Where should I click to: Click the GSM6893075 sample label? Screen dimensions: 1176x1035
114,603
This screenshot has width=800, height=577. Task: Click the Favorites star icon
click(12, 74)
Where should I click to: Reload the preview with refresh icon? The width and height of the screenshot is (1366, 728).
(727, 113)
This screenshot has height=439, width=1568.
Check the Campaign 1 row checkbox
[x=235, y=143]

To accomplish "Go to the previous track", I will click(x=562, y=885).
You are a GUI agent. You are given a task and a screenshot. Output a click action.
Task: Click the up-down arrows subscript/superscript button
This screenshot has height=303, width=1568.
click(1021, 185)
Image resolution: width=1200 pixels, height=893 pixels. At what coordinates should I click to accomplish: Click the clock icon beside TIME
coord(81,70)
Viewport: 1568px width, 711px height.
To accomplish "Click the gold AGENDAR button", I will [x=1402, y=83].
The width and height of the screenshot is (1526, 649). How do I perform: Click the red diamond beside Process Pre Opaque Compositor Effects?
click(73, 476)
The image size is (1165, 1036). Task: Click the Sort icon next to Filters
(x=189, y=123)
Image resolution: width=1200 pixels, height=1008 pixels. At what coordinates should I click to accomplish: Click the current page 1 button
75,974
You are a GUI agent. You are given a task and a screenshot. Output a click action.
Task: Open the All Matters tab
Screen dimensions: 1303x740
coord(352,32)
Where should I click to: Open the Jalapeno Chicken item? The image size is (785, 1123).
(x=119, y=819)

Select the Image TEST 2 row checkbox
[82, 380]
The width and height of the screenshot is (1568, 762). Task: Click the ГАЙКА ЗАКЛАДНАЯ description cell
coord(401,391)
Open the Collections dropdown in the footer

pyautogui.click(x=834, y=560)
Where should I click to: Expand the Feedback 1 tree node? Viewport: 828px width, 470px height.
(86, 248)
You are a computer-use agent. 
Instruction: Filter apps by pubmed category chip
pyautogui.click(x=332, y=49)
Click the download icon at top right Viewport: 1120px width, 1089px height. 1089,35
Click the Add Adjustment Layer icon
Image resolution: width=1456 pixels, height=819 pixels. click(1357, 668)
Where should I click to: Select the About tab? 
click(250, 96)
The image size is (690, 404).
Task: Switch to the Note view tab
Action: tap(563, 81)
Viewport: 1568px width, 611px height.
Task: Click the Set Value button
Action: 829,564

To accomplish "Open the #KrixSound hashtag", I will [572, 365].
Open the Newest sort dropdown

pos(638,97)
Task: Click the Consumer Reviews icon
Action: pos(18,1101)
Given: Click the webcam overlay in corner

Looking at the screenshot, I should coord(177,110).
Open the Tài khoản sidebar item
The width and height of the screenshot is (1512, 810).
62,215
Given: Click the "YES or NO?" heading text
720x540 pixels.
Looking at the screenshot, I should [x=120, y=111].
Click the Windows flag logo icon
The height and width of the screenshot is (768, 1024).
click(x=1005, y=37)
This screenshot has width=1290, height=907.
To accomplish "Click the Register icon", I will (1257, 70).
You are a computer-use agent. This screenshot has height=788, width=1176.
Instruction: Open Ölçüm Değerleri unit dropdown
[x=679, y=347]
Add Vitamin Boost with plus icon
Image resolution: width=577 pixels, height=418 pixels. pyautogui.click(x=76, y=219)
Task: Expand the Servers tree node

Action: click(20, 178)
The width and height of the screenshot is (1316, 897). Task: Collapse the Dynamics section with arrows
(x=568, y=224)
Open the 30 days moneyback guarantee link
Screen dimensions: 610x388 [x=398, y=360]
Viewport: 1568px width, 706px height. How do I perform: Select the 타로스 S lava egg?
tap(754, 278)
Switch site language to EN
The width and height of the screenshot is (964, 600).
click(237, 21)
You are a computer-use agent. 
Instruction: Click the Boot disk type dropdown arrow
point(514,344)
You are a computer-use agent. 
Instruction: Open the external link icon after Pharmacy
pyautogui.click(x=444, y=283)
*****
> WORK TO BE COMPLETED: With the line containing "Add Vitamin Boost with plus icon" as the first and the final line of the entries above as the last, write out that span exactly and nothing more.

> EXPECTED ANSWER:
Add Vitamin Boost with plus icon
Image resolution: width=577 pixels, height=418 pixels. pyautogui.click(x=76, y=219)
Task: Expand the Servers tree node

Action: click(20, 178)
The width and height of the screenshot is (1316, 897). Task: Collapse the Dynamics section with arrows
(x=568, y=224)
Open the 30 days moneyback guarantee link
Screen dimensions: 610x388 [x=398, y=360]
Viewport: 1568px width, 706px height. How do I perform: Select the 타로스 S lava egg?
tap(754, 278)
Switch site language to EN
The width and height of the screenshot is (964, 600).
click(237, 21)
You are a computer-use agent. 
Instruction: Click the Boot disk type dropdown arrow
point(514,344)
You are a computer-use agent. 
Instruction: Open the external link icon after Pharmacy
pyautogui.click(x=444, y=283)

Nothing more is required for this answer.